The perjury charge is that he participated in discussions with then immigration minister Ahmed Hussen about a Somali refugee facing deportation. Justice McLeod told the first hearing he did not engage in such a discussion. And he continued at the second hearing to deny that he had done so. (Mr. Hussen, citing Parliamentary privilege, declined to testify at the hearing when asked.) As for his conversation with the two young people, Justice McLeod said he was only making suggestions in the spirit of mentorship, meant to guide them through a nervous time. He also denies that he continued to engage in political advocacy.
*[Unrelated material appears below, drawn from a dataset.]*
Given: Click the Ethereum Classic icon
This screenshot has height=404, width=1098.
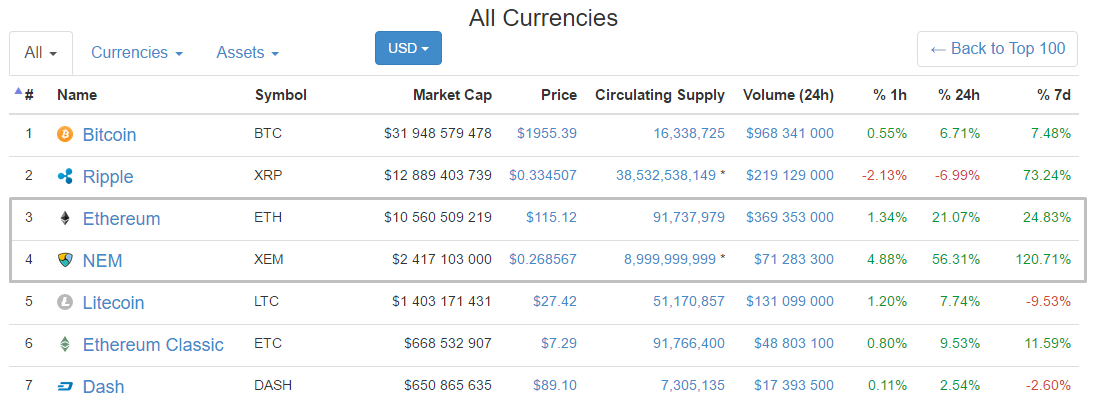Looking at the screenshot, I should 65,344.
Two years ago, journalist and activist Desmond Cole published e-mails on his blog that he had obtained that appeared to suggest Justice McLeod had gone to bat for the refugee. Mr. Cole’s involvement as catalyst for the hearing (the person who made the complaint is not named in an agreed statement of facts) sheds light on how the judge’s extracurricular conduct, and the federation itself, is not universally embraced in Black communities.
“The total lack of representation [in the federation] from Canada’s Black Lives Matter chapters, who are doing some of the most important and celebrated advocacy in the country, seems too much of an oversight to be an accident,” Mr. Cole, who is Black, wrote on his blog in 2018.
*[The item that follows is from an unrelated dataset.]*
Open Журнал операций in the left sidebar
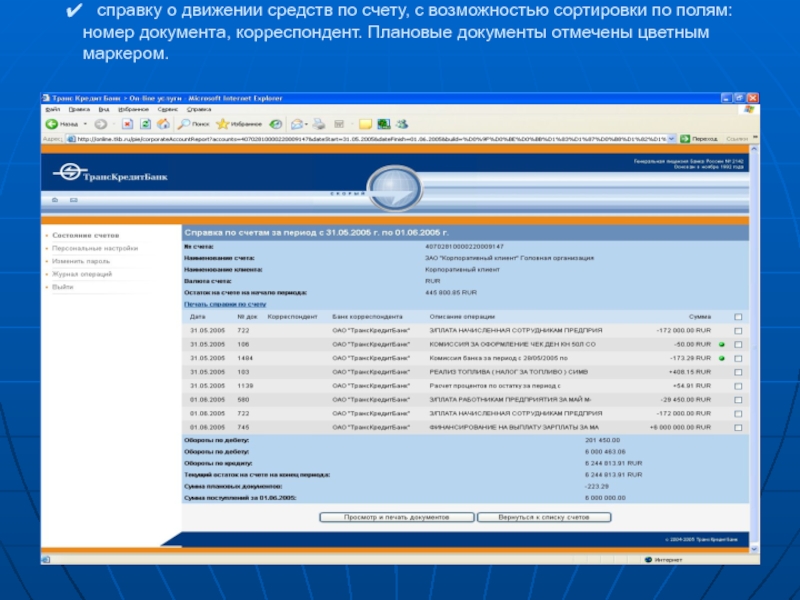This screenshot has height=600, width=800. 82,273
There are no firm rules about extracurriculars for judges, only broad guidelines. That leaves disciplinary bodies, which are run by judges, on shifting ground, as norms around judicial conduct evolve.
Guidelines for Provincial Court judges in Ontario suggest they do not undertake partisan political activity. Judges are, however, “encouraged to be involved in community activities,” in the guidelines.
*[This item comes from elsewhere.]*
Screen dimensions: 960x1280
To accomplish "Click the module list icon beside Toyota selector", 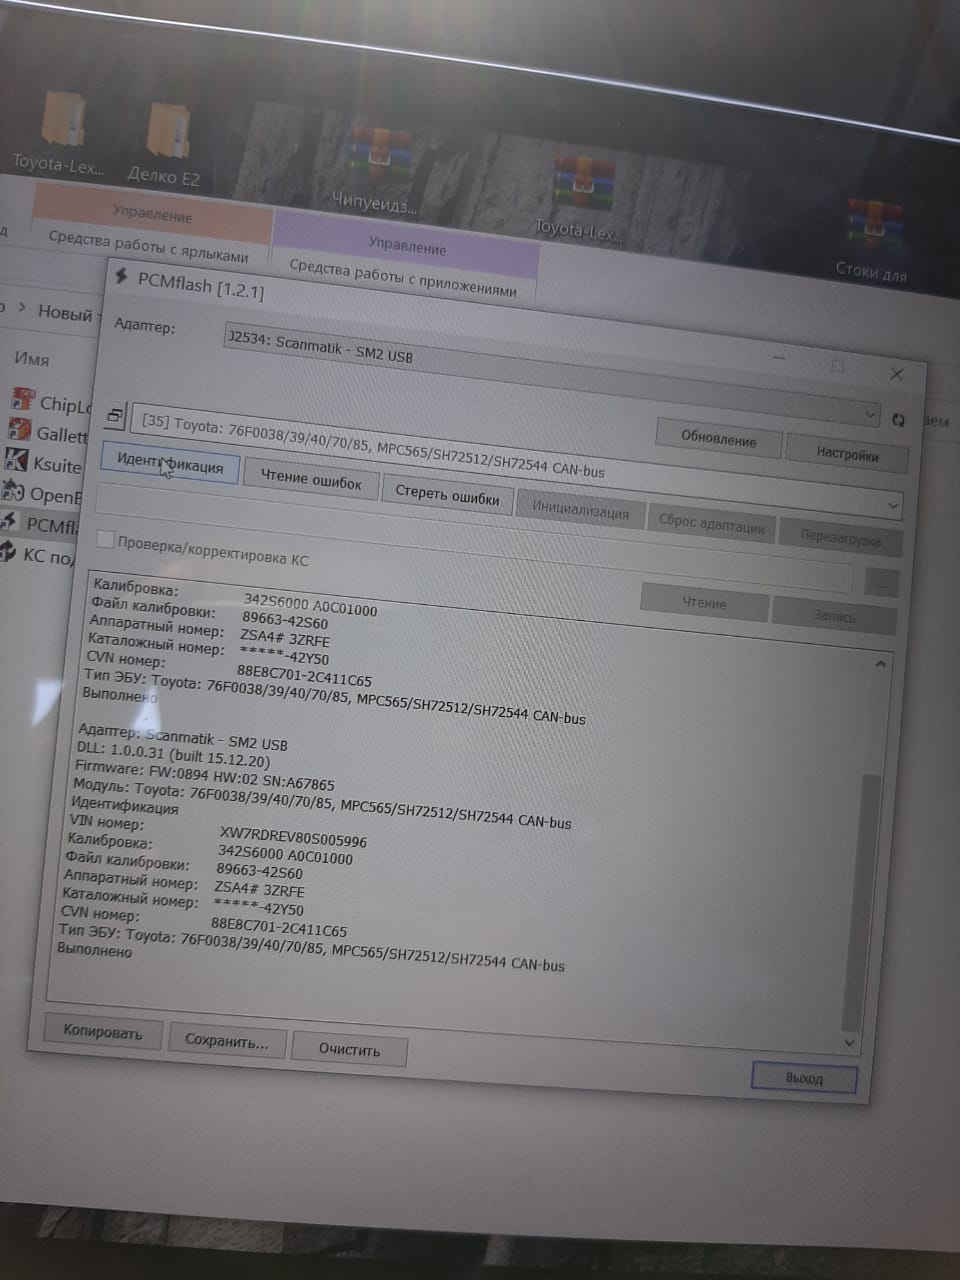I will tap(116, 415).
Lawyer Brian Gover said the issue is always whether a judge can still be seen to be an impartial and unbiased adjudicator.
“I think there’s an understanding that we’re better off if judges have some degree of engagement in the community,” he said in an interview. But “engaging in advocacy as a judge is generally problematic.”
Justice McLeod is not the only judge to find himself in trouble for attempting to serve the community. At the federal level, Ontario Superior Court Justice Patrick Smith was publicly rebuked in 2018 for taking an unpaid, temporary position as dean of law at a struggling Northern Ontario school – even though he had his chief justice’s permission. (The Federal Court later fully exonerated the judge.)
Presenting the case against Justice McLeod is Guy Pratte, a lawyer with deep roots in the Canadian establishment – his father was a judge on the Supreme Court of Canada, and his brother was a member of the Canadian Senate. In exceedingly polite, yet highly barbed exchanges, he has taken Justice McLeod through the e-mails published by Mr. Cole and other documents.
The panel, which is headed by Justice Janet Simmons of the Ontario Court of Appeal, could reprimand Justice McLeod if it finds against him, suspend him with or without pay, or even recommend his dismissal.
Appointed to the bench in 2013, and currently suspended with pay from his $290,000-plus job, the father of one son has already paid a steep price for the charges against him.
“Every minute of every day for three years I have had to endure,” he told the hearing.
He acknowledged having regrets. If he were now to mentor his younger self, he would advise him: “Just let someone else do it.”
The hearing is scheduled to end in mid-March with final submissions from Mr. Pratte and Justice McLeod’s lawyers.